3) I’m cheating, by copying from Dictionary: “Σ”

4) Karl & Karys,

I like both of u. Pls kindly send me an eM to garyfan@hotmail.com?

Tks. Gary Holmes

June 15th, 2010 at 4:05 pm

Actually I have no idea how to type the sigma in most texts other than using the greek keyboard…

June 15th, 2010 at 6:14 pm

Hi Karys. In the Windows charmap applet, ∑ is U+2211. Also the ‘No-Break Space’ character is U+00A0; this is useful for making tables and indented text on this site (which infuriatingly squeezes out initial and multiple standard space characters – ruining tables).

June 15th, 2010 at 6:39 pm

This has already been posted once, but at that time, it wasnt a general expression, but till 9!. Exact same question though…

June 15th, 2010 at 7:00 pm

Hi Vago. I hadn’t seen the previous vrsion.
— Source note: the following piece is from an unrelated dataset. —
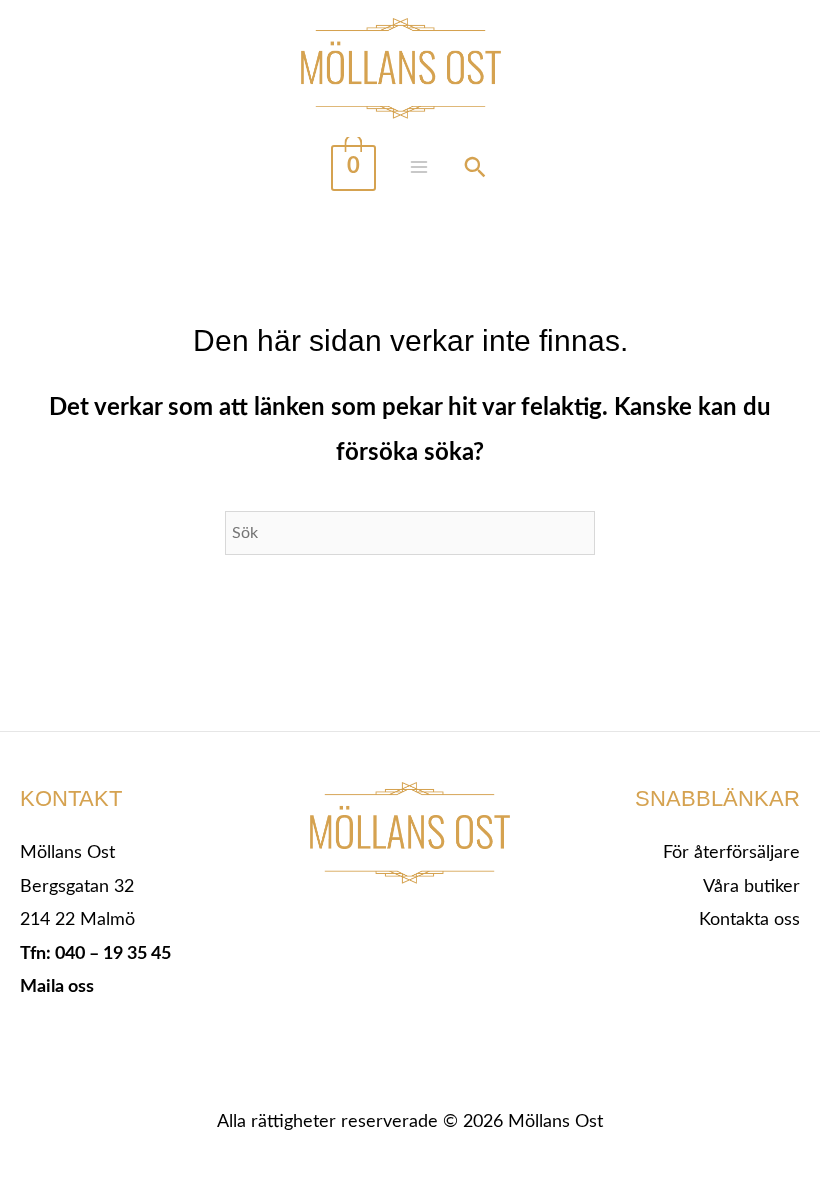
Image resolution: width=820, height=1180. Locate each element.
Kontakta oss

I found it on a newspaper’s puzzle page.

I didn’t know how to deduce the result, even though I had found out (via http://www.wolframalpha.com) what it was.

I was quite impressed by Karys’s efforts and wanted to kick myself for not calculating the first few sums by hand for myself.

June 16th, 2010 at 12:21 am

focus at n/(n+1)! = [(n+1)-1]/(n+1)!

= [(1/n!)-(1/(n+1)!)]

take SUM, it’s gonna be like

S[n/(n+1)!]= (1/1! – 1/2!) + (1/2! – 1/3!) + …. + (1/(n)! – 1/(n+1)!)

= 1/1! – 1/(n+1)!

June 17th, 2010 at 3:47 pm

titiwuts. Thank you. That was very nice.

March 25th, 2012 at 12:32 am

1/2! + 2/3! + 3/4! + … + n/(n+1)!=sum((k+1-1)/(k+1)!)=

sum((k+1)/(k+1)!-1/(k+1)!)=sum(1/k!-1/(k+1)!)=1-1/(n+1)! according to Telescopic rule in series.